Our findings should also be considered in light of those from the ‘Primary care-led weight management for remission of type 2 diabetes trial’ (DiRECT) in which the remission of type 2 diabetes in response to an extended period of weight management through restriction of energy intake was studied [43] (note that DiRECT is a different study to IMI DIRECT). The results from a follow-up study to DiRECT, where a subgroup of participants (n = 88) underwent more detailed physiological testing similar to those in the present study, is of particular importance [44]. In this study neither liver fat nor pancreatic fat differed statistically between responders (those who remained free from type 2 diabetes after 12 months) and non-responders, though it did decrease in both groups in response to the intervention compared with the control arm. Moreover, first-phase insulin secretion improved in the responders whereas no difference was observed in the non-responders. The implication of this is that a reduction in both liver and pancreatic fat may coincide with remission of type 2 diabetes, and even be necessary, but it is not sufficient (as non-responders also had a decrease in both). The lack of a relationship between pancreatic fat and glucose sensitivity in our study could be for the same reason as in DiRECT.

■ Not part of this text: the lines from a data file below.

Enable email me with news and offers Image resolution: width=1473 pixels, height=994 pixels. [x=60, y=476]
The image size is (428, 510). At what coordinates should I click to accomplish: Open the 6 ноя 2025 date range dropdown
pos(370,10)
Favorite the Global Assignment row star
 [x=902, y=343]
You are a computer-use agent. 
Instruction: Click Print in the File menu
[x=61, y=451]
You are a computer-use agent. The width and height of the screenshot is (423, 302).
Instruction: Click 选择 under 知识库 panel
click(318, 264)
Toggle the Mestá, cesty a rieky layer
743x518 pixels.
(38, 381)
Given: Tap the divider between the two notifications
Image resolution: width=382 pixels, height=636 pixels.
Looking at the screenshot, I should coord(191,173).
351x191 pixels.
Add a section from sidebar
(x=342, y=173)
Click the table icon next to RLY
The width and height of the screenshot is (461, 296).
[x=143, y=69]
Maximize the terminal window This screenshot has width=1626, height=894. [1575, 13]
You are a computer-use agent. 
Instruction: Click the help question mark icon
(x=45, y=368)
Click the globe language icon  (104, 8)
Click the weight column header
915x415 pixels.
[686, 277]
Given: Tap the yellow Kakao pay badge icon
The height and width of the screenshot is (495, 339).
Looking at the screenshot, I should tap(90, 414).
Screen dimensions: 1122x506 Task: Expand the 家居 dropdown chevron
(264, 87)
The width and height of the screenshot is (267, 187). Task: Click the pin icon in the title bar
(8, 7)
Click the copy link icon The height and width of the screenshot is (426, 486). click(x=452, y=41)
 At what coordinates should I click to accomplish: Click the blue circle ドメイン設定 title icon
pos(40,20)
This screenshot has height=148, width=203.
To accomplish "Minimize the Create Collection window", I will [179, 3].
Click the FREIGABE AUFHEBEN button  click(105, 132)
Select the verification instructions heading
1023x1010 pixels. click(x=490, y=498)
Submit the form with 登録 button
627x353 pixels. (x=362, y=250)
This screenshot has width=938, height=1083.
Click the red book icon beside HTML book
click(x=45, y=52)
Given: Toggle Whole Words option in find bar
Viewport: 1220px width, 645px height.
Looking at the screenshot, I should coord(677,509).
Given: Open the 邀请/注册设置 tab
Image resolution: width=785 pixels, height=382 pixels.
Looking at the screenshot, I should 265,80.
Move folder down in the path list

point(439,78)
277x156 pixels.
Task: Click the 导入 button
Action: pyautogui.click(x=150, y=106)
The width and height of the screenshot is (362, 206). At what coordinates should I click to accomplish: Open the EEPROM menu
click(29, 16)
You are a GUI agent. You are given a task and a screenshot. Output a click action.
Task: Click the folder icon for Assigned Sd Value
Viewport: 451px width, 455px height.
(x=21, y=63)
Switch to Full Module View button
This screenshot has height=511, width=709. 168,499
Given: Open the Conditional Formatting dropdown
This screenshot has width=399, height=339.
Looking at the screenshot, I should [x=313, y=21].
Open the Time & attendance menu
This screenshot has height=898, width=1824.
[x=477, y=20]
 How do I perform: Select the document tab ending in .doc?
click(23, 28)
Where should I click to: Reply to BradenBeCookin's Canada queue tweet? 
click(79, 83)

A weakness of this analysis is that it is cross-sectional and, thus, the direction of the effects between some variables in the model cannot be easily ascertained. Nevertheless, the effects tested here and the structure of the models were prespecified, based on a biologically plausible hypothesis proposed previously [45]. As we have sought to test specifically the TC here we have also limited the model to edges (and directions) reflecting this hypothesis only. For this reason the model does not include some commonly hypothesised direct effect edges such as beta cell glucotoxicity and lipotoxicity (not mediated by pancreatic fat) [46], the rate sensitivity and potentiation fraction ratio variables in beta cell function modelled from oral glucose tolerance tests (often included alongside glucose sensitivity) [22].

Another consideration is the mathematical relatedness of fasting insulin, fasting glucose and 2 h glucose with insulin sensitivity, which are determined using some of the same variables derived from the fsOGTT/MMTT and are thus implicitly correlated. Nevertheless, the OGIS method has been extensively validated and the OGIS estimate has shown to be a close representation of the gold-standard M value from a euglycaemic–hyperinsulinaemic clamp [47]. As such, it is also worth bearing in mind that OGIS, as a whole-body insulin sensitivity measure, will not only reflect hepatic insulin sensitivity but also skeletal muscle insulin sensitivity. This is particularly important for the results of this study where the effects of physical activity on glycaemic control mediated through insulin sensitivity likely reflect an insulin-sensitising effect on skeletal muscle and not only the liver.

It is possible that the methods used here to normalise data distributions and control for confounding reduce statistical power to detect effects. Despite this caveat, the approach is valuable, as it renders the effects estimated within and between the two cohorts directly comparable, minimising confounding and bias, while also restricting the parameterisation of the model. An important limitation of any multivariable analysis, where ‘conditioning’ variables (covariates) are on the causal pathway between the defined exposures and outcomes, is that effects will be underestimated owing to mediation [30, 48]. In the current analysis, this is unlikely to be a cause for concern, as physical activity, for example, does not determine sex or chronological age; thus, neither sex nor age can mediate the effects of physical activity on metabolic outcomes.

Conclusion

This analysis highlights that peripheral insulin sensitivity and liver fat are likely to be major mediators of the effects of physical activity in whole-body glucose homeostasis, key features of the pathogenic cycle proposed by Taylor [15, 16]. This study illustrates the value of large well-phenotyped cohorts, where emphasis is placed on detailed phenotypic assessments that allow structures of physiological relationships to be modelled and complex multi-dimensional pathogenic processes to be assessed.